А чего барабанит? Не альтруистка, нет — добывает пригревшихся под сеткой сонных осенних мух. Тук! — и нет мухи. Тук! — и новая дырка в сетке. Она уже вся в рваных лохмотьях — в форточку словно дробью саданули. Потому и приходится каждую весну новую вставлять…
Мне не сетку жалко — мне мою гостью приветствовать надо. Потому беру я картонный пакетик из-под молока, подвешиваю у окна, сыплю туда семечек — ешь, метеоролог! Гонорар твой — за предупреждение о грядущих холодах. Не зря о человечьем жилье вспомнила, не зря.
Целый день любуюсь, как веселится желтая симпатюга с черным галстуком во всю грудь. Теперь она будет возле дома, возле человека всю зиму. Да не одна — с подружками.

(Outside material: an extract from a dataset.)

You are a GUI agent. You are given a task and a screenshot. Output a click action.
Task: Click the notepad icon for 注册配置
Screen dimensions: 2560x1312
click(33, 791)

Радостнее жить человеку, преодолевать нашу зимнюю хмурость, когда крутится — вертится возле него пушистые живые комочки. И не только синички — поползень повадится висеть на кормушке, бегать по стволу яблони вверх-вниз. Понятно, что еду выискивает — а кажется, что специально для тебя — веселит, подбадривает: «Не дрейфь! Продержимся вместе!»
И ведь держимся, ждем весну. Вот уже и март явился — но разве, по правде, это весенний месяц? Для меня ясно: синичка у окна — зима еще стоит во дворе…

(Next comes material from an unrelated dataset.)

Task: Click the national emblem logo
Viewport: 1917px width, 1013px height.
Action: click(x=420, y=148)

Но вот наступил он — день весеннего равноденствия, желанное двадцать второе марта. Теперь уж зиме точно конец. Солнце отныне сначала двенадцать часов, потом все более и более будет греть заснеженный бок северного полушария Земли…
Не знаю, откуда синичке это ведомо. Но уже крыша избы подсохла, уже муравьи нет-нет да и покажутся с южного ската своего холма, уже и первая муха зажужжала, зашевелилась под драной сеткой за закрытой еще форточкой.
А синички нет. Исчезла. И мне скучновато.
Но вот однажды, в сверкающей апрельской благодати вдруг просыпаюсь я от стука в окно. Ба! Моя щеголиха! И уж не муху она гоняет по теплой снаружи раме — а просто мне знак дает: «Ну, полетела я в лес, жить — радоваться, детей заводить! Прощай до осени!»
Прощай, синичка! И — здравствуй!
Жизнь в ритме глянца.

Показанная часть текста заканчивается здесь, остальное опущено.